We gave up a lot to move here and I don't just mean financially.  In a lot of ways our life was freer there while here it's more pinched. 

There are serious reasons why the migration of people is nearly 100% in the direction of the U.S. and not in this direction.  I clearly remember the many raised eyebrows of Polish bureaucrats when I went through the process of applying for my residence card allowing me to work here.  Their looks said, You're an American and you're moving here?  So many people here would dearly love to move in the opposite direction.

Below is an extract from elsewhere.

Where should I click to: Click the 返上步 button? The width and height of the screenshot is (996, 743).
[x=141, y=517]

Homesickness by Rene Magritte


Absence makes the heart grow fonder, as they say.  I have to remind myself that I was pretty discontented with many aspects of my life in the U.S.  My job was a nearly daily stress-bomb.  Suburban America hardly makes a charming postcard picture.

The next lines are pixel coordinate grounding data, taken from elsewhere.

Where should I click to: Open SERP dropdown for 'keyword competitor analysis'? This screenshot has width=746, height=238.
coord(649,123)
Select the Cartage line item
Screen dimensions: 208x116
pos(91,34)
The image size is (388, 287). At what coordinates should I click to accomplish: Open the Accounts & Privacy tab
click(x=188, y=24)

I watch NFL games on the internet and the American TV commercials and TV show promotions remind me of the ugly underside of American culture.  One of my students here has discovered Honey Boo Boo on youtube and she likes to talk about it.  I've had a look at this show on the internet.  Yikes!

I guess most of us are always looking for perfection.  My Dad was afflicted with this search for perfection which caused us to move from place to place.  Call it wanderlust.  I have it too and so does my sister Renée.

Homesickness by Marcin Kesek


As a kid, even when we weren't physically moving house, we changed churches a lot.  My Dad was never satisfied.  And that brings me to a couple of points I want to make in all of this.

When I discovered the Catholic Church, it was like coming home.  There isn't space to go into all of the details here, but the Church answered so many of my deepest desires.  The Church is truly the physical manifestation of Christ's Body on earth.

My second point is that even in this Church, Christ's visible Body on earth, we see things darkly (1 Corinthians 13:9-12).  We are pilgrims on earth; our true home is heaven.  It is for heaven - true perfection - that we long.  Because of that, nothing on this earth will ever completely satisfy us.

 
 

from A Shropshire Lad
A. E. Housman

Into my heart an air that kills
    From yon far country blows:
What are those blue remembered hills,
    What spires, what farms are those?

That is the land of lost content,
    I see it shining plain,
The happy highways where I went
    And cannot come again.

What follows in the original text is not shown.